With new and improved analytic methods these drugs can be
detected – even in very low concentrations. These new
options increase the awareness of possible effects correlated
to the chronic uptake of drugs within drinking water.
Although, it is likely that residues in the water have no
adverse effects on the human health, there is no regulation
in terms of critical concentration values [1] due to a lack of
data regarding chronic exposure at low doses.
The number of pharmaceutically active substances
found in drinking water is surprisingly high. More than
twenty different active components and their metabolites
have been detected in drinking water [1]. In this work we
focused on neuro-effective drugs as they have hardly been
addressed in the literature yet. Therefore, we searched
literature for measurements of neuro-effective drugs found
in drinking water [1,2]. Typical compounds are
carbamazepine, diazepam, and diclofenac. Obviously, the
measured concentrations depend strongly on country and the
area where samples were taken. The most relevant substance
identified was carbamazepine. Carbamazepine (CBZ) is a
medication used primarily in the treatment of epilepsy and
neuropathic pain and it is well known to reduce
electrophysiological activity of the brain [3]. In Germany,
CBZ has been identified at twenty-six different samples with
a maximum concentration of 0.03 µg/l (0.13 nM) [1]. Our
hypothesis is that CBZ, if incorporated on a regular base –
even at sub-therapeutical levels – has the potential to induce
unwanted changes in the brain’s functionality.

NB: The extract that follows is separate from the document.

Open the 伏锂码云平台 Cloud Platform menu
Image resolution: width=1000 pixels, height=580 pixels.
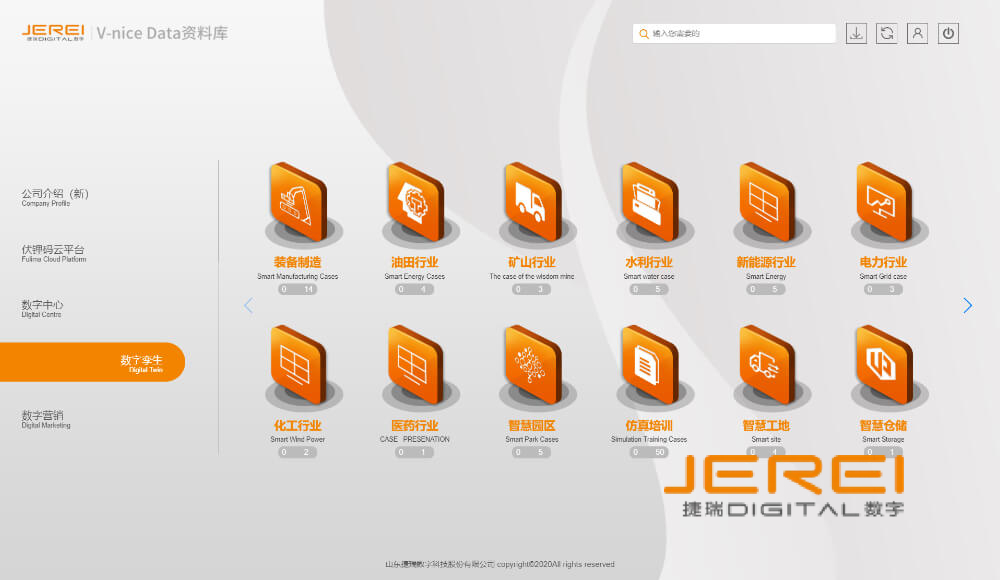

With this background, we propose the application of a
cell-based in vitro assay to assess the neurotoxicity of CBZ
and as a perspective other neurotoxins relevant for drinking
water. For this purpose a cell-based sensing platform shall
be developed. Microelectrode array (MEA) chips coupled to
neuronal cell networks are a common approach to achieve a
basic understanding of electrophysiological properties of
neuronal networks [4,5]. Electrical activity of a neuronal
network is recorded in vitro and changes related to the
application of a neuroactive substance are analyzed. With
this goal, we fabricated microelectrode array (MEA) chips
with gold electrodes to record electrophysiological signals
of a cortical neuronal network and characterized the cellbased sensing platform for the drug CBZ.
2.
Materials and Methods
2.1.
MEA Chip processing
The microelectrodes for recordings of neuronal signals
have been processed of various metals or conduction
polymers [6]. In this study an array of cost-effective
microelectrodes was processed with chrome-nickel-gold
microelectrodes. Fig. 1 shows the layout of the MEA-chip.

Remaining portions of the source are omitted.